In order to move through an unknown area, an autonomous vehicle needs a map, just like humans. Maps used for autonomy are more complex than those used by humans and are called HD (high definition) maps. Usually, such maps store several levels of information, including:

  • road grid
  • traffic lane grid
  • dynamic information about traffic conditions
  • information about static objects, such as signs, poles, buildings, etc.
  • terrain shape information.

The HD map data stored in the vehicle must be kept up to date. Different map levels may require different frequencies of data updates.
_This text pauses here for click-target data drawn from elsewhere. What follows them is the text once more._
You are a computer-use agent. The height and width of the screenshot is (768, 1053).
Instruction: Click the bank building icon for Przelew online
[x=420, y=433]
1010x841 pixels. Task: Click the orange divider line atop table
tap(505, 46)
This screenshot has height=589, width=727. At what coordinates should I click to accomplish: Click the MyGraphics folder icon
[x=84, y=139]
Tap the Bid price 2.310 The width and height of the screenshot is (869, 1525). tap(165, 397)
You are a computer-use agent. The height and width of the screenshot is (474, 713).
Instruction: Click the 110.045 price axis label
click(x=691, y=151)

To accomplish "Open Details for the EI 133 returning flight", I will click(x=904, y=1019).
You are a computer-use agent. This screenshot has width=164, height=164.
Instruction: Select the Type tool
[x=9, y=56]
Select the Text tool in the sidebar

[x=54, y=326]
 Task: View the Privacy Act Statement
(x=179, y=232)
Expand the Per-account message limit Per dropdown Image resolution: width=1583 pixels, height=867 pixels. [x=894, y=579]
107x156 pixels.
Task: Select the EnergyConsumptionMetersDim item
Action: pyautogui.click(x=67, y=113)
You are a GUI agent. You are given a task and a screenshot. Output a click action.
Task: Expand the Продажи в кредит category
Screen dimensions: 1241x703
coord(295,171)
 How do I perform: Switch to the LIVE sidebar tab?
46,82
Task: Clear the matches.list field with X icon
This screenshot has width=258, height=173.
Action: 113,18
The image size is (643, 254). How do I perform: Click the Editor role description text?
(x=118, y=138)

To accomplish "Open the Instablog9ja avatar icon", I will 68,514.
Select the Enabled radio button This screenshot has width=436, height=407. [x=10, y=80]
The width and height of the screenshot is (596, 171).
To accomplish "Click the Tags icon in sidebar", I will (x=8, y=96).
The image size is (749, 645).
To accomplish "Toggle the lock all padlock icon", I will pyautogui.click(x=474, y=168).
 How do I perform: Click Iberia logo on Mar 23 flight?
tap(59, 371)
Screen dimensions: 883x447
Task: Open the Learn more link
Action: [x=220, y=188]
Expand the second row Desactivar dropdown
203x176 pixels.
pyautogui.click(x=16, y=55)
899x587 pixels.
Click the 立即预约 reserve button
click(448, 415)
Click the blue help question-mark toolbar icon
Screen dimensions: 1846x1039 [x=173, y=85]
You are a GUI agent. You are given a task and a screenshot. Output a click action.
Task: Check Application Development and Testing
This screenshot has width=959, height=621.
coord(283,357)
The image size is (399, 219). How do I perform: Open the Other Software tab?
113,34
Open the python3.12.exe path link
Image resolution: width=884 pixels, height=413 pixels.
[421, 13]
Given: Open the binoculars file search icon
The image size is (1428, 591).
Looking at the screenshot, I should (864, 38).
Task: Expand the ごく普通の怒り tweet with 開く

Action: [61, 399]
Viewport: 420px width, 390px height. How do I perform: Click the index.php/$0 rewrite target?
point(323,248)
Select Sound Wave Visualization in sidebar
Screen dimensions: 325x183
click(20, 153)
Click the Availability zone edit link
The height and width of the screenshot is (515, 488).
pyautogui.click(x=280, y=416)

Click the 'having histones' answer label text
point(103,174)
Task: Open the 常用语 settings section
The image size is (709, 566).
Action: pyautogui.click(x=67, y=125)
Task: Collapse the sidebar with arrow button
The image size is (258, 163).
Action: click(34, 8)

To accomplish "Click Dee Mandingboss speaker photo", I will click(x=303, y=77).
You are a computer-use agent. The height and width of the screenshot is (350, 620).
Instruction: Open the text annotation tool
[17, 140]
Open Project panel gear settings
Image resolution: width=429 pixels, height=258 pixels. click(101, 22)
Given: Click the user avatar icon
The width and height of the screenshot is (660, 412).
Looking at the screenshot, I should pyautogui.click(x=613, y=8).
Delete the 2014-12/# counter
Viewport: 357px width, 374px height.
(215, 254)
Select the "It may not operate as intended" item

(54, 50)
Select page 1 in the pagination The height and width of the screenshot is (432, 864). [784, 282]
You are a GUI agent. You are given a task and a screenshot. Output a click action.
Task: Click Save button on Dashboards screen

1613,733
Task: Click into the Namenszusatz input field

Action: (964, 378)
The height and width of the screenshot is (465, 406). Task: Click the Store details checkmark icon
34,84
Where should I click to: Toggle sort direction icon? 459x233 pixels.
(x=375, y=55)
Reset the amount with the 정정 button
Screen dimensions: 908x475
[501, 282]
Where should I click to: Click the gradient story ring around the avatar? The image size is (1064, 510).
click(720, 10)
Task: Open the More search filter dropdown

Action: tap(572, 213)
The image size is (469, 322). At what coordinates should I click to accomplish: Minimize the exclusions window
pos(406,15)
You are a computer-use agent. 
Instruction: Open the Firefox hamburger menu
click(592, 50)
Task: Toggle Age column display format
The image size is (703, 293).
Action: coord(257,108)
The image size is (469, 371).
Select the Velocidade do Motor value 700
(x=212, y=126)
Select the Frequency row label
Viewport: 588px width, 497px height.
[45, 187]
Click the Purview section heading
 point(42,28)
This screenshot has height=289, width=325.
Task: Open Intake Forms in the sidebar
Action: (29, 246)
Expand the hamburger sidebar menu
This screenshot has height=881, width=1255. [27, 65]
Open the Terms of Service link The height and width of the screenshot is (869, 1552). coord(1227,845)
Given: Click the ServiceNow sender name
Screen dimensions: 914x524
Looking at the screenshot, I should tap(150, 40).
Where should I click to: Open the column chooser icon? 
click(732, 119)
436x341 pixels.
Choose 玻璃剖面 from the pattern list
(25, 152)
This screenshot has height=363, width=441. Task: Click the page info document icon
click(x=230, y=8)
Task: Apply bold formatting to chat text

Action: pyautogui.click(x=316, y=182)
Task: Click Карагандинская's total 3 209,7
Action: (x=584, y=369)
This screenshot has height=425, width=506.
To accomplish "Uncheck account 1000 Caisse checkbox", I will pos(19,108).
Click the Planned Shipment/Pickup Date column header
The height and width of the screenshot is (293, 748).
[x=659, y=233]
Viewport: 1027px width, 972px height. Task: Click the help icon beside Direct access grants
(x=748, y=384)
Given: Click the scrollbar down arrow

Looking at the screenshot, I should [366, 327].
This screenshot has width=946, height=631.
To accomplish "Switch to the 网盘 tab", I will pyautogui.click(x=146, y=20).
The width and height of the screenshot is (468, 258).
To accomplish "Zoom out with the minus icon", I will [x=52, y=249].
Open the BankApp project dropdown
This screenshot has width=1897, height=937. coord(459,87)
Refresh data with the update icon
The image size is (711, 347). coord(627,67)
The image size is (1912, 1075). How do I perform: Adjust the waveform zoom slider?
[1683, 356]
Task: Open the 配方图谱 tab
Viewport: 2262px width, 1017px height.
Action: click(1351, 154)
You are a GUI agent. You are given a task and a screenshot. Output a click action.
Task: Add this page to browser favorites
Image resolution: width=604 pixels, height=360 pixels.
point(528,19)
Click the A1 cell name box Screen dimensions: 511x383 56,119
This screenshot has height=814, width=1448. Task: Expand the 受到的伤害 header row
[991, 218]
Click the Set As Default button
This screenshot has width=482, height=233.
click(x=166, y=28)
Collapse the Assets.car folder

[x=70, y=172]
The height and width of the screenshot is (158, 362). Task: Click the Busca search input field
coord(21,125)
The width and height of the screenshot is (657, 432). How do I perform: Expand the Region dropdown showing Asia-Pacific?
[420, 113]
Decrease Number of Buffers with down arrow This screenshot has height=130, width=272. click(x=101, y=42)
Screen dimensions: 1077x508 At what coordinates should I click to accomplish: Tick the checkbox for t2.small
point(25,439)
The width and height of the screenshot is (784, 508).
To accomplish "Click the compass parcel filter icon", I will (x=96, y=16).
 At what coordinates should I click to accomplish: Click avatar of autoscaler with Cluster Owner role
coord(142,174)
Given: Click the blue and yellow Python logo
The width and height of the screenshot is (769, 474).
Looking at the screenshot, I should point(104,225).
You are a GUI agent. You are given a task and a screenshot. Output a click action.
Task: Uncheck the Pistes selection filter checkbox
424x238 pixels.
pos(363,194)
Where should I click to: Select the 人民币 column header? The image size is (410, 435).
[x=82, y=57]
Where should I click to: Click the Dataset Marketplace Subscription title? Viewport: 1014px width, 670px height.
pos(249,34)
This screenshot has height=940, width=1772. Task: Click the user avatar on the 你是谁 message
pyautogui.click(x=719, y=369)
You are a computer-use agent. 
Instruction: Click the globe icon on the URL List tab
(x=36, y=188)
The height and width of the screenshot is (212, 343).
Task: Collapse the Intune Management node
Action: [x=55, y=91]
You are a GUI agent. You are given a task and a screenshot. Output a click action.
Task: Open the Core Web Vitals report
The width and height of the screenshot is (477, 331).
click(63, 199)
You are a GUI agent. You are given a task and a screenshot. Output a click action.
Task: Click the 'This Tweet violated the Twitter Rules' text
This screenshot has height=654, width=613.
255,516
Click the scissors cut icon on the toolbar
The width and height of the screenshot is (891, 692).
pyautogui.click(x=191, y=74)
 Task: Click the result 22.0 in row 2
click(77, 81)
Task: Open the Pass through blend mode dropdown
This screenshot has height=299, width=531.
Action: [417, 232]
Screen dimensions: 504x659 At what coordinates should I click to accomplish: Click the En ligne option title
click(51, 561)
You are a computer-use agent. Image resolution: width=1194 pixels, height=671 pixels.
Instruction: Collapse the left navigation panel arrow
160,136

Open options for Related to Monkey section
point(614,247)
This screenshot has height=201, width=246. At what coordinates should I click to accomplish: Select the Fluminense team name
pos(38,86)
In particular, advanced autonomous systems have to enable continuous connectivity to the database and/or other vehicles so that the map’s dynamic information can be updated.

The terrain shape is stored as a 3D point cloud. This cloud can be generated in advance using a vehicle equipped with a precise lidar, GPS, and inertial sensors. Such a vehicle drives over the mapped area, capturing data from the sensors. The recordings are pre-filtered, and then the point clouds from successive frames are matched with each other to obtain a coherent, static point cloud of the entire area. The resulting point cloud is filtered again to create the final map. Such a map is used to determine the positioning of the vehicle based on the point cloud reading from the lidar placed on the autonomous vehicle.

The terrain shape

The SLAM (Simultaneous Localization and Mapping) family of algorithms is an extension of this concept. As part of this approach, the map’s point cloud is created or updated in real time when the vehicle is on the move. When the vehicle starts, the map’s point cloud is either potentially outdated or non-existent. As the vehicle moves, incoming sensor data is used to determine the positioning relative to the already generated part of the map, and then used to update the map’s point cloud. The resulting map can be distorted by the accumulation of minor errors from subsequent data frame matches. That is why map optimization is an important element of many SLAM algorithms. A popular optimization method is loop detection, which detects re-visited places on the map and corrects map geometry so that past information is consistent with the information read in the present.